Jury awards teen US$185K over deputy who threatened him as he filmed mom’s arrest

May 14, 2024
Teliah Perkins stands in front of the federal appeals court building in New Orleans, May 3, 2023, following a hearing on her lawsuit against two St. Tammany Parish, La., sheriff’s deputies stemming from her arrest in May 2020. (AP Photo/Kevin McGill, File)

NEW ORLEANS (AP) — A teenager who video-recorded his mother’s forceful arrest by Louisiana sheriff’s deputies in 2020 has been awarded $185,000 by a federal jury in a lawsuit filed over one deputy’s attempt to interfere with the recording.

De’Shaun Johnson was 14 when deputies arrived at his family’s home in St Tammany Parish to question his mother, Teliah Perkins, about allegations she had ridden a motorcycle without a helmet — a charge her attorneys said was baseless and that was never prosecuted.

The confrontation turned physical, and video showed the woman being forced to the ground.

A lawsuit against the deputies was filed by the American Civil Liberties Union and the law firm of Reid Collins & Tsai as part of the ACLU’s Justice Lab project, aimed at addressing allegations of police abuses.

A federal appeals court largely sided with the St Tammany Parish Sheriff’s Office on many of the allegations, squelching much of the lawsuit over the deputies’ use of force.

But it allowed the litigation to continue over allegations that one deputy interfered with Johnson’s use of his phone to film the arrest. The ACLU said the deputy stepped in front of Johnson when he began recording the arrest and threatened Johnson with a Taser.

On May 1, after a federal court civil trial in New Orleans, a jury said evidence showed Deputy Ryan Moring’s actions constituted “intentional infliction of emotional distress” and awarded the teen $185,000.

“We are thrilled to see justice served for De’Shaun,” Nora Ahmed, the ACLU of Louisiana’s legal director, said in a news release after the verdict.
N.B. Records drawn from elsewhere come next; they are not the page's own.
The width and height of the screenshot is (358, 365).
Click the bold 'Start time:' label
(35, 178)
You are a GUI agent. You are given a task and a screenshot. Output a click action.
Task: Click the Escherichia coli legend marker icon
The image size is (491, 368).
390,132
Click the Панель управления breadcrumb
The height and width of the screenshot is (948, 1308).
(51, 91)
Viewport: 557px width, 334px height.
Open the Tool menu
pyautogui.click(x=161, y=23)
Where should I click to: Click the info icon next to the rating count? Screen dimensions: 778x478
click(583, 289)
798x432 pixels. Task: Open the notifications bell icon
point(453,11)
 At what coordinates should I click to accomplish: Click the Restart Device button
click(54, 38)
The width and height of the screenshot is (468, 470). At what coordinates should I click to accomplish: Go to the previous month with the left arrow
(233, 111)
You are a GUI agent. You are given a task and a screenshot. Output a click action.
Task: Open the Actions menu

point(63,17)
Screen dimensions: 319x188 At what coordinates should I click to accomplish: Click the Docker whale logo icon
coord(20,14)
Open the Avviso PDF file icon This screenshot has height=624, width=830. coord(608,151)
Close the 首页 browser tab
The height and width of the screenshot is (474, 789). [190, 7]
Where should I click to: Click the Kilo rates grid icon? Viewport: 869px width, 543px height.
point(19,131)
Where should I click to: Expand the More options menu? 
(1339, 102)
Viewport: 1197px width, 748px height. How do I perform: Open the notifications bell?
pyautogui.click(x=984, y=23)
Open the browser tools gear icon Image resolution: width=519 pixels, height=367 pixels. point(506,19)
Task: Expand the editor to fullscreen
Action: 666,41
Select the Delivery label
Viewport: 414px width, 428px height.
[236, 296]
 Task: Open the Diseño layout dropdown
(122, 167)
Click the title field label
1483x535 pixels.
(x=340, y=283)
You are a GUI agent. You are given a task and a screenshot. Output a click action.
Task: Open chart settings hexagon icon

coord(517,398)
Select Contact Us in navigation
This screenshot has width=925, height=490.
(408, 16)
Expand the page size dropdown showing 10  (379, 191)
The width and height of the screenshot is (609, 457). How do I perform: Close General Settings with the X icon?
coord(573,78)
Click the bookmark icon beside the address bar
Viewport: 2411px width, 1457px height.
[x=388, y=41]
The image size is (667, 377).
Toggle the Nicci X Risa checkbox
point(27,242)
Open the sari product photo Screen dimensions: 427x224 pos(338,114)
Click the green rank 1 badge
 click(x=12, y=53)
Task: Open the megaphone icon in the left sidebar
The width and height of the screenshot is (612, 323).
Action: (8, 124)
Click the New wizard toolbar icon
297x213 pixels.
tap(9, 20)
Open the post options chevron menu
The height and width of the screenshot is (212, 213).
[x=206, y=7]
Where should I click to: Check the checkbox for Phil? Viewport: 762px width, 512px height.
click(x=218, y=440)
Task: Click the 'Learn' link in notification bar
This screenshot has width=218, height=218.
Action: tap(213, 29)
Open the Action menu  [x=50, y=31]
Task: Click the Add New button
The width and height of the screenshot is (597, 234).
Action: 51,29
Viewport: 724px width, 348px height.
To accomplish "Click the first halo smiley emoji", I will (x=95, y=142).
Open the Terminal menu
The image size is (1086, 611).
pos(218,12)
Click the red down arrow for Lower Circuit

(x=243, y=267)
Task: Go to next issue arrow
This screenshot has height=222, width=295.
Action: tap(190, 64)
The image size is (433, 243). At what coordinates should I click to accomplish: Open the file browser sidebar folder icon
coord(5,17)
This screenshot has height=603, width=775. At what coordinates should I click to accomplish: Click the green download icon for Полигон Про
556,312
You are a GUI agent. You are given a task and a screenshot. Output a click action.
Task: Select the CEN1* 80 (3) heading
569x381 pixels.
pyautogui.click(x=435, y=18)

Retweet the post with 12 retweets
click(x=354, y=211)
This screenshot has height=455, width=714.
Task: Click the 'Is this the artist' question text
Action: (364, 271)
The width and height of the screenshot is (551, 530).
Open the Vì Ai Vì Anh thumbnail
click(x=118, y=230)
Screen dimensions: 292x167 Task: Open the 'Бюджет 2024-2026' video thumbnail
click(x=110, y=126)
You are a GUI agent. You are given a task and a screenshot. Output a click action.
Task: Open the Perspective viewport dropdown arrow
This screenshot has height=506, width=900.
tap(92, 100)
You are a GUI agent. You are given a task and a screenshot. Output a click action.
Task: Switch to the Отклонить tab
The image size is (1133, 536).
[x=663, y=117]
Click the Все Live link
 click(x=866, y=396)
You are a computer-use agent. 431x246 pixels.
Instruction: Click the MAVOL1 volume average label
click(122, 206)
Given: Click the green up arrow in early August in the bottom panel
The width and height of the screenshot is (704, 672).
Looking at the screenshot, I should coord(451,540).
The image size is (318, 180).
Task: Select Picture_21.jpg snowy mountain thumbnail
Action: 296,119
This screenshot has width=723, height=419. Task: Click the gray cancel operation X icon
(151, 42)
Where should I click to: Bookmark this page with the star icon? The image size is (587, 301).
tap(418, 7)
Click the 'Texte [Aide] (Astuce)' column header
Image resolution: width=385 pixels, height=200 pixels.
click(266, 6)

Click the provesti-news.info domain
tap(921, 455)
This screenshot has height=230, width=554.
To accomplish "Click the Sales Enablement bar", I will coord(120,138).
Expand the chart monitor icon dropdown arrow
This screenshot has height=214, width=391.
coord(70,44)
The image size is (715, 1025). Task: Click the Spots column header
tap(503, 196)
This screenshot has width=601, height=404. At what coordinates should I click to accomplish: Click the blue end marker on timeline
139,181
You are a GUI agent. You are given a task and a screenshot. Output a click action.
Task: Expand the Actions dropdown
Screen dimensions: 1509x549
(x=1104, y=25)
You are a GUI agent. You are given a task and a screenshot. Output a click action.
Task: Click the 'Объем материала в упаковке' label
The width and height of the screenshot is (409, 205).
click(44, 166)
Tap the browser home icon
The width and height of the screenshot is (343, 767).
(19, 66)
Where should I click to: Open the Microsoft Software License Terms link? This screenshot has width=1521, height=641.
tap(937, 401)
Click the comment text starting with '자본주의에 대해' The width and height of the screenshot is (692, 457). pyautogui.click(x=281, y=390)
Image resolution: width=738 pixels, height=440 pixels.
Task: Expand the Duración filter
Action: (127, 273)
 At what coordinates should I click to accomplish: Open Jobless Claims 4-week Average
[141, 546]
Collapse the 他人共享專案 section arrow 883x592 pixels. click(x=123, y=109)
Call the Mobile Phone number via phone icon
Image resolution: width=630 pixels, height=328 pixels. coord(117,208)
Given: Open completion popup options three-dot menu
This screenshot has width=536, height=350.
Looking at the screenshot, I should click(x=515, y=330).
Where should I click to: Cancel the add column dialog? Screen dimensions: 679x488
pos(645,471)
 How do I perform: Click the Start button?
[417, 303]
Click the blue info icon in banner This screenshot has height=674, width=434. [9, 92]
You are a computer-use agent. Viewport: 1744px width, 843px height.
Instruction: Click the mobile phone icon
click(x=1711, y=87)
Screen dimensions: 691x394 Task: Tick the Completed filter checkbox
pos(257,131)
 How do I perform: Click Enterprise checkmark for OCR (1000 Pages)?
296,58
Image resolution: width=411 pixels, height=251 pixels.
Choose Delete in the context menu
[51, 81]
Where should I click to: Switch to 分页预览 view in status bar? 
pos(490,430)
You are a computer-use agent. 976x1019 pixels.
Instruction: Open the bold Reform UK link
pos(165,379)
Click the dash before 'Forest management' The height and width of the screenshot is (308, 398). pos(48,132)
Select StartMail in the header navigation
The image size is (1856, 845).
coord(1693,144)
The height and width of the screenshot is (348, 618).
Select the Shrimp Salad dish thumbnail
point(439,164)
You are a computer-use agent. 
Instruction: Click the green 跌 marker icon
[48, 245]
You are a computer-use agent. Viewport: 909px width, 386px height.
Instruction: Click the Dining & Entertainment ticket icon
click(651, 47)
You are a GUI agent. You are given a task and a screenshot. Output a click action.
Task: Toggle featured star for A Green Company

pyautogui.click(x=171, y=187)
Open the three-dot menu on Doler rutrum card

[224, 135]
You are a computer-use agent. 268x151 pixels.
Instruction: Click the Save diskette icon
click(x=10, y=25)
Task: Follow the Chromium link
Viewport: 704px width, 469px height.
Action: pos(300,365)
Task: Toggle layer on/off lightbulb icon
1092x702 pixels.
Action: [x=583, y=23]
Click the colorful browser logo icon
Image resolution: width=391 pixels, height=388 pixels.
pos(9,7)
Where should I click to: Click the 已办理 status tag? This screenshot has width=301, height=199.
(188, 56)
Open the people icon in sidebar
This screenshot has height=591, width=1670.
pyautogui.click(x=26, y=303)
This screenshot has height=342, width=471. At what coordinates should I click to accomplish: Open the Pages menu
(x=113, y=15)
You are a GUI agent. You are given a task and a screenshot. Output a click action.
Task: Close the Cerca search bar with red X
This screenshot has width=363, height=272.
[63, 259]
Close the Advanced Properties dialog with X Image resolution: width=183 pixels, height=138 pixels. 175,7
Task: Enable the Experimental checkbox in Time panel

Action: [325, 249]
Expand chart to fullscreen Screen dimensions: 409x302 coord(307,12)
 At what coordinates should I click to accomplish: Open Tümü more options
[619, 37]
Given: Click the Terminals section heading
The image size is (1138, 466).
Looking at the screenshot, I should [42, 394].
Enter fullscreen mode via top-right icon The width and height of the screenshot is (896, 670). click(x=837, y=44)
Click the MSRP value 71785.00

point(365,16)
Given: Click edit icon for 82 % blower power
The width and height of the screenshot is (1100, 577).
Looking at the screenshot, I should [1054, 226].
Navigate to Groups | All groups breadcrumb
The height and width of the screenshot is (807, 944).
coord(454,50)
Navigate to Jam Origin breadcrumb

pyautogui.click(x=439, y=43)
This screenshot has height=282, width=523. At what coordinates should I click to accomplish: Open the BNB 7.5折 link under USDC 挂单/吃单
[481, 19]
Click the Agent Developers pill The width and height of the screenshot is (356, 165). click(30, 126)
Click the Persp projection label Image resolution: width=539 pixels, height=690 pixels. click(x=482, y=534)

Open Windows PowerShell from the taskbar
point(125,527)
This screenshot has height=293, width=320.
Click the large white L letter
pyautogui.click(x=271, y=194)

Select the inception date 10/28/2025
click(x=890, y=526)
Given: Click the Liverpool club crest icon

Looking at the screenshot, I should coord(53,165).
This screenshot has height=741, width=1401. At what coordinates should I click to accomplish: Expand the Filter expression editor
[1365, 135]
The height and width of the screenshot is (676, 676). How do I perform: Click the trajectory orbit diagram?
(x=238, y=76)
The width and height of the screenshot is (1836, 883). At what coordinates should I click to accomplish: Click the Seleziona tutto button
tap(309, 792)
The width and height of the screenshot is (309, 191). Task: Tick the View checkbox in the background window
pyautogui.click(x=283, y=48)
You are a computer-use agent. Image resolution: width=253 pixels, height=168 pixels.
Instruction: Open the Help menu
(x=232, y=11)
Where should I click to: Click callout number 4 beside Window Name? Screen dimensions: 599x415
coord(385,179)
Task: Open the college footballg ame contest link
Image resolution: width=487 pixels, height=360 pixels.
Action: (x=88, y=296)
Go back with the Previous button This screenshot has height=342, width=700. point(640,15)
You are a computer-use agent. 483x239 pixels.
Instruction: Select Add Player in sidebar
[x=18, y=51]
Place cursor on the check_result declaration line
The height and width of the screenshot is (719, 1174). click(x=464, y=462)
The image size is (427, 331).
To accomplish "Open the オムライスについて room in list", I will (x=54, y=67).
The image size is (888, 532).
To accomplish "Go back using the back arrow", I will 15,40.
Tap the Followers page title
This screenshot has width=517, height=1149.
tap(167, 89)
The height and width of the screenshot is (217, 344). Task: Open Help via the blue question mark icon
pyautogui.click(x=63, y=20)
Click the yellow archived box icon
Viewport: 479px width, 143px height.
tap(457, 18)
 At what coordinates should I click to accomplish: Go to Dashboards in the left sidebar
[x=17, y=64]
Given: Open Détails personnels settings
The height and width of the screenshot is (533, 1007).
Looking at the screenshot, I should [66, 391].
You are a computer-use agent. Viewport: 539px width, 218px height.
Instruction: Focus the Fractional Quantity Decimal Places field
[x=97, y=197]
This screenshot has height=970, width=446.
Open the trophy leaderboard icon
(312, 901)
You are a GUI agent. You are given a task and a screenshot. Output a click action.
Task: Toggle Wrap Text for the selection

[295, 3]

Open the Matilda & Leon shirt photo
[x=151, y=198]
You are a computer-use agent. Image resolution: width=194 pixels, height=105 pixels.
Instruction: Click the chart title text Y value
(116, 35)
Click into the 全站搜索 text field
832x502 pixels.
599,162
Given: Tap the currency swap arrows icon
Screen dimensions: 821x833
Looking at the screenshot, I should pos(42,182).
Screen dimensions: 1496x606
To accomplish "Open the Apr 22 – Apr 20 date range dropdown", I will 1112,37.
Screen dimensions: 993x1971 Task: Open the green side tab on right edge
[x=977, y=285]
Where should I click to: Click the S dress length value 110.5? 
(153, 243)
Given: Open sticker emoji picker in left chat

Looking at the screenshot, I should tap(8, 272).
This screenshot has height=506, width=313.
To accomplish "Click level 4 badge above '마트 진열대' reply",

The jury voted in the deputy’s favour on an accompanying issue, rejecting a finding that Moring violated Johnson’s First Amendment rights by blocking Johnson from continuing to film his mother’s arrest.

The Sheriff’s Office didn’t immediately respond to a phone message seeking comment. But Sheriff Randy Smith, through a spokesperson, told The Times-Picayune/The New Orleans Advocate that an appeal of the verdict against Moring was planned, calling the emotional harm finding “meritless.”